DATA PROVIDED.
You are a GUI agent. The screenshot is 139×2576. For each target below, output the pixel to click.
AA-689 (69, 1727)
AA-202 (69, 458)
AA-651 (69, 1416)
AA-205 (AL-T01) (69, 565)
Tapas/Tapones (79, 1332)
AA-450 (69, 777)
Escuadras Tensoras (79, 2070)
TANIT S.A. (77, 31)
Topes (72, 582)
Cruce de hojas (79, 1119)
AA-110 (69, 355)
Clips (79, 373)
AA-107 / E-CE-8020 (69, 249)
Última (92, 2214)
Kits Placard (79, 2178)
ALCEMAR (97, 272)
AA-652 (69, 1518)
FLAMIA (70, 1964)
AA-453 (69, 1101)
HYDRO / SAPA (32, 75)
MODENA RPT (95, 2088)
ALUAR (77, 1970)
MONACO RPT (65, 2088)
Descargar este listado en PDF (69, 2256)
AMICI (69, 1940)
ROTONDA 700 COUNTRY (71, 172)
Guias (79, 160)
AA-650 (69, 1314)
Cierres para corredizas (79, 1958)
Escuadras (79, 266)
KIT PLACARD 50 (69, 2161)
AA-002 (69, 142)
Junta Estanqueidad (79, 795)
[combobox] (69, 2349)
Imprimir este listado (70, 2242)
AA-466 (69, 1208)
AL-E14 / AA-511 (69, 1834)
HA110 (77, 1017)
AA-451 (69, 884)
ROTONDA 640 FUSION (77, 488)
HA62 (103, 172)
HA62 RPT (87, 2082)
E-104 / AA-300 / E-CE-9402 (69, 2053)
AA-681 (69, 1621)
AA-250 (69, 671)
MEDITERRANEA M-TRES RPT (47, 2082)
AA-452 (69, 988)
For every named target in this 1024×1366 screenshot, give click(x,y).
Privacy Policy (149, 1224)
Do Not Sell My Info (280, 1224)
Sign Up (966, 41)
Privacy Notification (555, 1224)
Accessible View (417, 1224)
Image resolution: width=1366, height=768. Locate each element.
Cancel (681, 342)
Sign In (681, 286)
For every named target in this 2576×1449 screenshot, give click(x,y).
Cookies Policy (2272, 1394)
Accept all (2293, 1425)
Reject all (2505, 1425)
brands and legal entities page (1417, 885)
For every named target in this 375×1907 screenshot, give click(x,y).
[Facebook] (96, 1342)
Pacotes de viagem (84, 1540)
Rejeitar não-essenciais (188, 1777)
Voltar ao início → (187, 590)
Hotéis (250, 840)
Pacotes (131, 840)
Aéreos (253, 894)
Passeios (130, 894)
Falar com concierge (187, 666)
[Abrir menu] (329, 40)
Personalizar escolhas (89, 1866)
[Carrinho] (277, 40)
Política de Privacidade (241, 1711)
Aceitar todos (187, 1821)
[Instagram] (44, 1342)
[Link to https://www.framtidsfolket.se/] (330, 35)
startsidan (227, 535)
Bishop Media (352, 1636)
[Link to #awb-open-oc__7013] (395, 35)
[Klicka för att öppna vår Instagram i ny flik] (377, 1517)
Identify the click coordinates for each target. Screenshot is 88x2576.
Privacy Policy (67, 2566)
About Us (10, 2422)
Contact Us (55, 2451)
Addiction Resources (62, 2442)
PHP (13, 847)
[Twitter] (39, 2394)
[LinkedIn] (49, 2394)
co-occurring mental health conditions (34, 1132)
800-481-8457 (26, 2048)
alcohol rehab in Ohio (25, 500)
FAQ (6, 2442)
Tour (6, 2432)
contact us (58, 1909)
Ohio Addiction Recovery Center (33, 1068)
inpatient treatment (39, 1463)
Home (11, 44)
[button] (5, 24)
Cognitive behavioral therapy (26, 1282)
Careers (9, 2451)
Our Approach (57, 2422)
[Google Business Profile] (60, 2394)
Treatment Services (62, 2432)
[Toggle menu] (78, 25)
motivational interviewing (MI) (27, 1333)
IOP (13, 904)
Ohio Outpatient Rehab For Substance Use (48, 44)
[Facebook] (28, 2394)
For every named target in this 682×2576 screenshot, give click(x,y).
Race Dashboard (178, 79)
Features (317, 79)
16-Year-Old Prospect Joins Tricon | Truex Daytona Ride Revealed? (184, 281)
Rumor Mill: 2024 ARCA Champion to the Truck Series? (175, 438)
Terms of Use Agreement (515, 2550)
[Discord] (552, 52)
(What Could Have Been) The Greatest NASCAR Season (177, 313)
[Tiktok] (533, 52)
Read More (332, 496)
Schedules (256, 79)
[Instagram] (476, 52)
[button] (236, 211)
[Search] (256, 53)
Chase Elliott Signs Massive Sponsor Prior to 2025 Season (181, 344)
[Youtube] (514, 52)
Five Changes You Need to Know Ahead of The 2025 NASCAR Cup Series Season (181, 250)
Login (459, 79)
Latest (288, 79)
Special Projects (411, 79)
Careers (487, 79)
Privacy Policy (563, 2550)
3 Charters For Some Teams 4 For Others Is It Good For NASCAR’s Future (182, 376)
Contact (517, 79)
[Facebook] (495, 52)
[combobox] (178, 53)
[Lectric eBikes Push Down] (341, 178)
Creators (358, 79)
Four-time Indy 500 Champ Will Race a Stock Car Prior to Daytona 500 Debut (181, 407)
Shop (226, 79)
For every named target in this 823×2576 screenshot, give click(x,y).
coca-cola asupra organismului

ACTIVITY.
What are the lines above, starting at the one with "AA-689 (69, 1727)" and ending at the one with "AA-650 (69, 1314)"? Give them again exactly, and only them.

OUTPUT OF THE EXERCISE.
AA-689 (69, 1727)
AA-202 (69, 458)
AA-651 (69, 1416)
AA-205 (AL-T01) (69, 565)
Tapas/Tapones (79, 1332)
AA-450 (69, 777)
Escuadras Tensoras (79, 2070)
TANIT S.A. (77, 31)
Topes (72, 582)
Cruce de hojas (79, 1119)
AA-110 (69, 355)
Clips (79, 373)
AA-107 / E-CE-8020 (69, 249)
Última (92, 2214)
Kits Placard (79, 2178)
ALCEMAR (97, 272)
AA-652 (69, 1518)
FLAMIA (70, 1964)
AA-453 (69, 1101)
HYDRO / SAPA (32, 75)
MODENA RPT (95, 2088)
ALUAR (77, 1970)
MONACO RPT (65, 2088)
Descargar este listado en PDF (69, 2256)
AMICI (69, 1940)
ROTONDA 700 COUNTRY (71, 172)
Guias (79, 160)
AA-650 (69, 1314)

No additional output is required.